Transcriptional Regulation of Human NANOG by Alternate Promoters in Embryonic Stem CellsSatyabrata Das1, Snehalata Jena1, Eun-Mi Kim1, Nicholas Zavazava1 and Dana N. Levasseur1,2*
- Corresponding Author:
- Dana N. Levasseur
285 Newton Road
Department of Internal Medicine
Roy J. and Lucille A. Carver College of Medicine
Iowa City, IA, 52242 USA
E-mail: [email protected]
Received Date: July 18, 2012; Accepted Date: August 22, 2012; Published Date: August 24, 2012
Citation: Das S, Jena S, Kim EM, Zavazava N, Levasseur DN, et al. (2012) Transcriptional Regulation of Human NANOG by Alternate Promoters in Embryonic Stem Cells.
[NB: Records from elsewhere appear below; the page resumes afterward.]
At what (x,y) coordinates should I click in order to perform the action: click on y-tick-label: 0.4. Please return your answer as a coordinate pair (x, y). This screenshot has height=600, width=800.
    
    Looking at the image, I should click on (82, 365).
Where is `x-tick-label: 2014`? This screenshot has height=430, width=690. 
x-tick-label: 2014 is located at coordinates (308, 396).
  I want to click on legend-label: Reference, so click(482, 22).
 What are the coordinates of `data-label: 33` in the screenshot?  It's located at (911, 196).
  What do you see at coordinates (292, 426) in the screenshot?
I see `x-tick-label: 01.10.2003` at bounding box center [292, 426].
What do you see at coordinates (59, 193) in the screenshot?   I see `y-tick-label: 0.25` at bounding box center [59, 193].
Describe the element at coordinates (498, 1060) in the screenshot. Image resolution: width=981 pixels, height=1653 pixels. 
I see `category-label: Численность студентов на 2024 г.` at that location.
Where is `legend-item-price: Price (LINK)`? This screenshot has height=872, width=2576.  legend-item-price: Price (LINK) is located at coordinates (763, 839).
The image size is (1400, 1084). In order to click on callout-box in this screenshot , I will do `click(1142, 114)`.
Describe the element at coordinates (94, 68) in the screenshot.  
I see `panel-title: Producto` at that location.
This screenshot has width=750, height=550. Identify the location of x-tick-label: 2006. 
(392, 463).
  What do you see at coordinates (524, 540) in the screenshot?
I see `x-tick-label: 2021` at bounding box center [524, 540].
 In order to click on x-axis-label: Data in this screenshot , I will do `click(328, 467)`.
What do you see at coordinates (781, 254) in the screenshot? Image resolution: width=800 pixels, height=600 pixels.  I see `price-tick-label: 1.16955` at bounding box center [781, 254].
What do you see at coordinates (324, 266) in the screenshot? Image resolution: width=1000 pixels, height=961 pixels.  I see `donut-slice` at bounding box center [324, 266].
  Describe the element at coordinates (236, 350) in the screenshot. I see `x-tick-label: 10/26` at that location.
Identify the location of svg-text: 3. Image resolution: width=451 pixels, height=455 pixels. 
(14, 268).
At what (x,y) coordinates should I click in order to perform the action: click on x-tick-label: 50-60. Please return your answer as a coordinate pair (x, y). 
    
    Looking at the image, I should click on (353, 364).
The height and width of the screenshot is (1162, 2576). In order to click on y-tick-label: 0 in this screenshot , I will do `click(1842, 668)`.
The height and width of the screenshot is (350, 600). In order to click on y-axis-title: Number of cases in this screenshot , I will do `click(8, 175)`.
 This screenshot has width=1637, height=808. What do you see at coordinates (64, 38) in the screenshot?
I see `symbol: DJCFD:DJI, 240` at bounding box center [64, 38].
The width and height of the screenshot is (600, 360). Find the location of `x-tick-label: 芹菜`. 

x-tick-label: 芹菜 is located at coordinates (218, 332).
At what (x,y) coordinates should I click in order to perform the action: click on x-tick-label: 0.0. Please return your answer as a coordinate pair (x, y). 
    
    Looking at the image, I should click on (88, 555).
J Stem Cell Res Ther S10:009. doi:10.4172/2157-7633.S10-009
Copyright: © 2012 Das S, et al. This is an open-access article distributed under the terms of the Creative Commons Attribution License, which permits unrestricted use, distribution, and reproduction in any medium, provided the original author and source are credited.
Introduction: The potential of pluripotent stem cells to be used for cell therapy depends on a comprehensive understanding of the molecular mechanisms underlying their unique ability to specify cells of all germ layers while undergoing unlimited self-renewal. Alternative splicing and alternate promoter selection contribute to this mechanism by increasing the number of transcripts generated from a single gene locus and thus enabling expression of novel protein variants which may differ in their biological role. The homeodomain-containing transcription factor NANOG plays a critical role in maintaining the pluripotency of Embryonic Stem Cells (ESC). Therefore, a thorough understanding of the transcriptional regulation of the NANOG locus in ESCs is necessary.
Methods: Regulatory footprints and transcription levels were identified for NANOG in human embryonic stem cells from data obtained using high-throughput sequencing methodologies. Quantitative real-time PCR following reverse transcription of RNA extracted human ESCs was used to validate the expression of transcripts from a region that extends upstream of the annotated NANOG transcriptional start. Promoter identification and characterization was performed using promoter reporter and electrophoretic mobility shift assays.
Results: Transcriptionally active chromatin marking and transcription factor binding site enrichment were
observed at a region upstream of the known transcriptional start site in NANOG. Expression of novel transcripts from this transcriptionally active region confirmed the existence of NANOG alternative splicing in human ESCs. We identified an alternate NANOG promoter of significant strength at this upstream region. We also discovered that NANOG autoregulates its expression by binding to its proximal downstream promoter.
Conclusion: Our study reveals novel transcript expression from NANOG in human ESCs, indicating that
alternative splicing increases the diversity of transcripts originating from the NANOG locus and that these transcripts are expressed by an alternate promoter. Alternative splicing and alternate promoter usage collaborate to regulate NANOG, enabling its function in the maintenance of ESCs.